[Saved entries]
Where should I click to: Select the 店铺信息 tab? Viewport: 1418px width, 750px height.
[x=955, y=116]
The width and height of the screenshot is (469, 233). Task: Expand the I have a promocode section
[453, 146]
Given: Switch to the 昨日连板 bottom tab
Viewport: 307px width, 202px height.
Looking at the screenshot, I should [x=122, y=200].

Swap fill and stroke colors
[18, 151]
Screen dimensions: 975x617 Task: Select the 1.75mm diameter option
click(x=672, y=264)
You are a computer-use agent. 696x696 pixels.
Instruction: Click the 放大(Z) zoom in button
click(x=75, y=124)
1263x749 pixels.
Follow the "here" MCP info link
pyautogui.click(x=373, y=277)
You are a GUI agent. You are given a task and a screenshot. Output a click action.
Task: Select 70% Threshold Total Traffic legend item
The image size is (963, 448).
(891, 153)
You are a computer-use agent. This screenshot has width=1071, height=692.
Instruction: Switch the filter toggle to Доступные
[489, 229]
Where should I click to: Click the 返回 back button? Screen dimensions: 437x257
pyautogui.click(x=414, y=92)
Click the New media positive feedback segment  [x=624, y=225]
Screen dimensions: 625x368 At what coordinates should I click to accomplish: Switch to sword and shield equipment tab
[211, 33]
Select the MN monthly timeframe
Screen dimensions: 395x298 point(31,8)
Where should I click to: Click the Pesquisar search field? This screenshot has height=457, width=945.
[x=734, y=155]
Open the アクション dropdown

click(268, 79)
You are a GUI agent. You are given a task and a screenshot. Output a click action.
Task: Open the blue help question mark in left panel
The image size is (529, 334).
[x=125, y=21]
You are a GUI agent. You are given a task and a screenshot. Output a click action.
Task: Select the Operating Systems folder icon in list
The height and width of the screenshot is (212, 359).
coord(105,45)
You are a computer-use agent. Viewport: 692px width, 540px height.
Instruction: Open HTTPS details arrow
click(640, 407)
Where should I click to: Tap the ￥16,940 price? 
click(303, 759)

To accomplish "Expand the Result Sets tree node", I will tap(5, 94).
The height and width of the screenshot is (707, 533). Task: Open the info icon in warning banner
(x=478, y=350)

Directions for this task:
All lines above should be output verbatim.

Task result:
Where should I click to: Select the 店铺信息 tab? Viewport: 1418px width, 750px height.
[x=955, y=116]
The width and height of the screenshot is (469, 233). Task: Expand the I have a promocode section
[453, 146]
Given: Switch to the 昨日连板 bottom tab
Viewport: 307px width, 202px height.
Looking at the screenshot, I should [x=122, y=200].

Swap fill and stroke colors
[18, 151]
Screen dimensions: 975x617 Task: Select the 1.75mm diameter option
click(x=672, y=264)
You are a computer-use agent. 696x696 pixels.
Instruction: Click the 放大(Z) zoom in button
click(x=75, y=124)
1263x749 pixels.
Follow the "here" MCP info link
pyautogui.click(x=373, y=277)
You are a GUI agent. You are given a task and a screenshot. Output a click action.
Task: Select 70% Threshold Total Traffic legend item
The image size is (963, 448).
(891, 153)
You are a computer-use agent. This screenshot has width=1071, height=692.
Instruction: Switch the filter toggle to Доступные
[489, 229]
Where should I click to: Click the 返回 back button? Screen dimensions: 437x257
pyautogui.click(x=414, y=92)
Click the New media positive feedback segment  [x=624, y=225]
Screen dimensions: 625x368 At what coordinates should I click to accomplish: Switch to sword and shield equipment tab
[211, 33]
Select the MN monthly timeframe
Screen dimensions: 395x298 point(31,8)
Where should I click to: Click the Pesquisar search field? This screenshot has height=457, width=945.
[x=734, y=155]
Open the アクション dropdown

click(268, 79)
You are a GUI agent. You are given a task and a screenshot. Output a click action.
Task: Open the blue help question mark in left panel
The image size is (529, 334).
[x=125, y=21]
You are a GUI agent. You are given a task and a screenshot. Output a click action.
Task: Select the Operating Systems folder icon in list
The height and width of the screenshot is (212, 359).
coord(105,45)
You are a computer-use agent. Viewport: 692px width, 540px height.
Instruction: Open HTTPS details arrow
click(640, 407)
Where should I click to: Tap the ￥16,940 price? 
click(303, 759)

To accomplish "Expand the Result Sets tree node", I will tap(5, 94).
The height and width of the screenshot is (707, 533). Task: Open the info icon in warning banner
(x=478, y=350)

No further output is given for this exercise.